Diving into C++ internals of io.js

by Fedor Indutny / @indutny

whoami

Fedor Indutny

io.js TC member and...

(node.js core team member)

http://jsconfbp.indutny.com

Diving into C++ internals of io.js

Alternative title

A History Of GIT BLAME

C++ talk on

JS conference

Like anyone cares...

...or write in C++ a lot

...in fact

you wrote

C++ code

Ways to optimize JS

Avoid "hidden classes"


function Point(x, y, z) {
  this.x = x;
  this.y = y;
  this.z = z;
}
            
This is JS ^

Compare to:


class Point {
 public:
  double x;
  double y;
  double z;
};
            
This is C++ ^

Avoid "polymorphism"


function add(x, y) {
  return x + y;
}

add(0, 1); // <- good
add('foo', 'bar'); // <- polymorphism!
            

Manual allocation


function Parser() {
}

Parser.freelist = [];

Parser.get = function() {
  if (this.freelist.length)
    return this.freelist.pop();
  return new Parser();
};

Parser.prototype.release = ...;
            

Fast JS

==

C++

(io|node).js

use C/C++

internally

if you didn't know about it

V8 is in C++


also

has only ECMA API

Which is cool

Unless you need timers

...or File System API

...or Networking

Node.js C++ layer:

Lives on top of the event-loop

Provides

  • net sockets
  • dns queries
  • file system
  • zlib bindings
  • other stuff...

Back to the

alternative title

A History Of GIT BLAME

Start with history of the subject

to ease the understanding of

C++ layer

Node.js uses git since beginning


The history is in

git log & git blame

`git log deps/v8` - v8 fighting us

`git log src/` - us fighting v8

node.js begins

61890720 commit

Commit log:

“add readme and initial code”


git checkout 61890720

Two C/C++ dependencies except V8:

  • libebb - for HTTP
  • liboi - for TCP/libev

./server script.js


function Process(request) {
  if (options.verbose) {
    log("Processing " + request.host +
        request.path +
        " from " + request.referrer +
        "@" + request.userAgent);
  }
  if (!output[request.host])
    output[request.host] = 1;
  else
    output[request.host]++
}
            

How was it organized internally?

  • server.cc - command-line args, load JS
  • js_http_request_processor.cc - http request handler

Almost nothing working

at that point

(Just a Proof-of-Concept)

Summary:

  • one file to setup V8 and CLI args
  • HTTP server is in C/C++, without any networking events
  • One C++ instance for every request

    (Mapping uri, headers, method to JS object)

Quickly jumping to

064c8f02 commit

Commit log:

“Use ObjectWrap base class for File, Socket, Server.”

One API to wrap all objects


class File : public ObjectWrap {
 public:
  File(Handle<Object> handle)

PROBLEMS TO SOLVE:
#1 Transcribe the io.js talk slides, everything from "(Just a Proof-of-Concept)" down to "to JS object)".
#2 According to the io.js talk slides, which two C/C++ dependencies other than V8 did commit 61890720 have?
The material after this point is separate from the io.js talk slides.

RECORDED INFORMATION:
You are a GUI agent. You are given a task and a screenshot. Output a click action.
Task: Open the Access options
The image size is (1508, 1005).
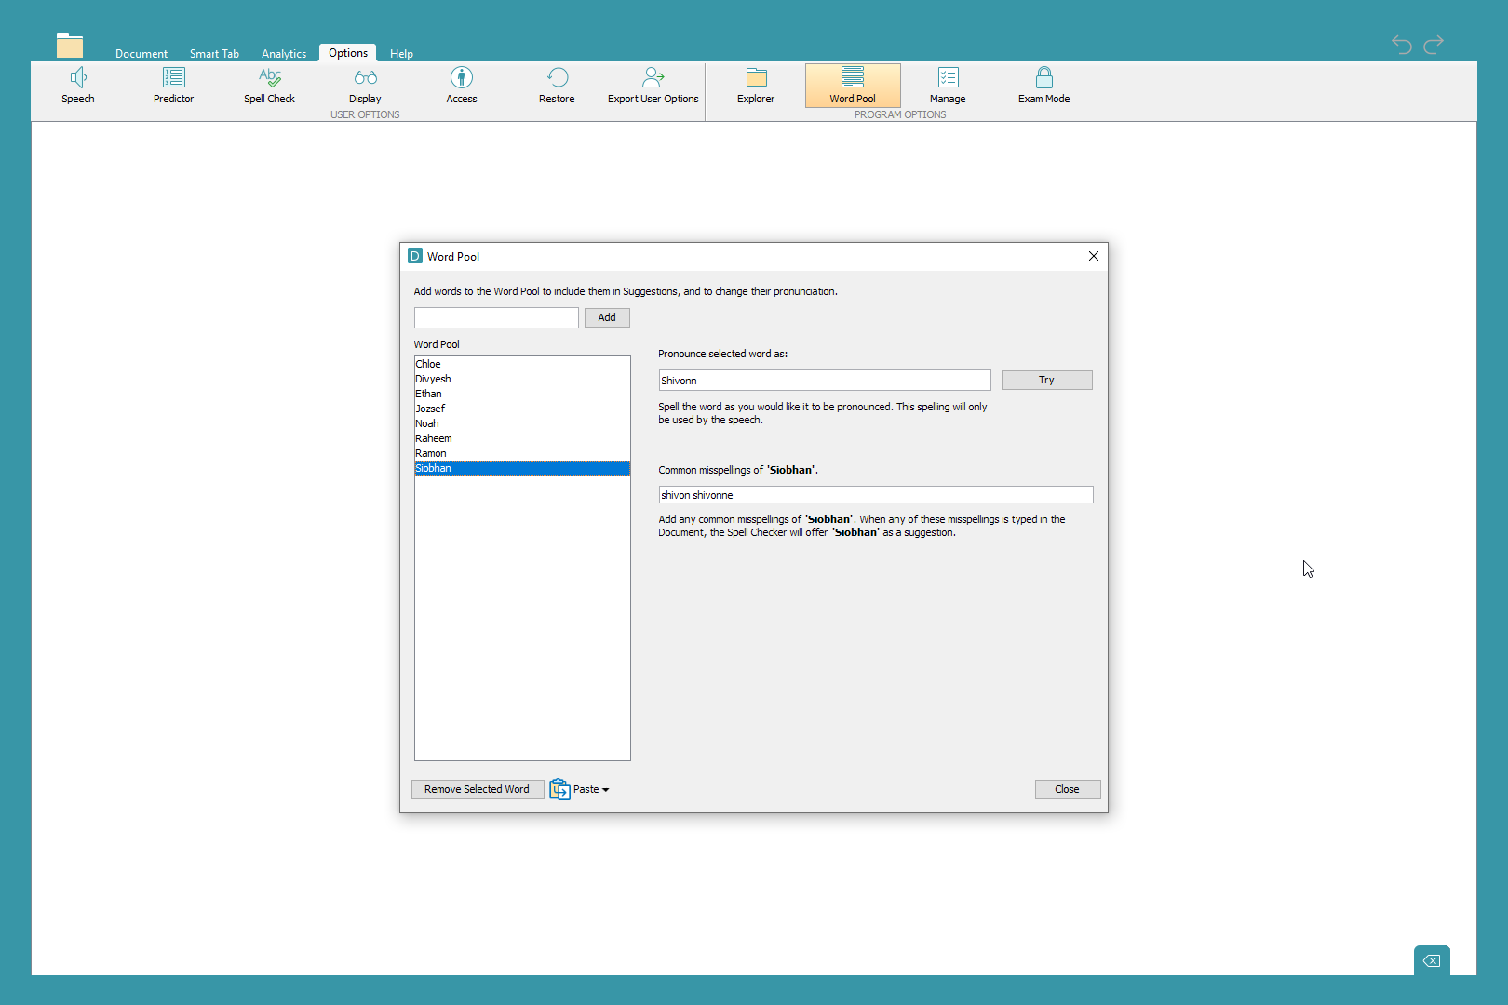point(461,85)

RESULTS FOR EACH TASK:
#1
(Just a Proof-of-Concept)

Summary:

  • one file to setup V8 and CLI args
  • HTTP server is in C/C++, without any networking events
  • One C++ instance for every request

    (Mapping uri, headers, method to JS object)

#2 libebb for HTTP and liboi for TCP/libev.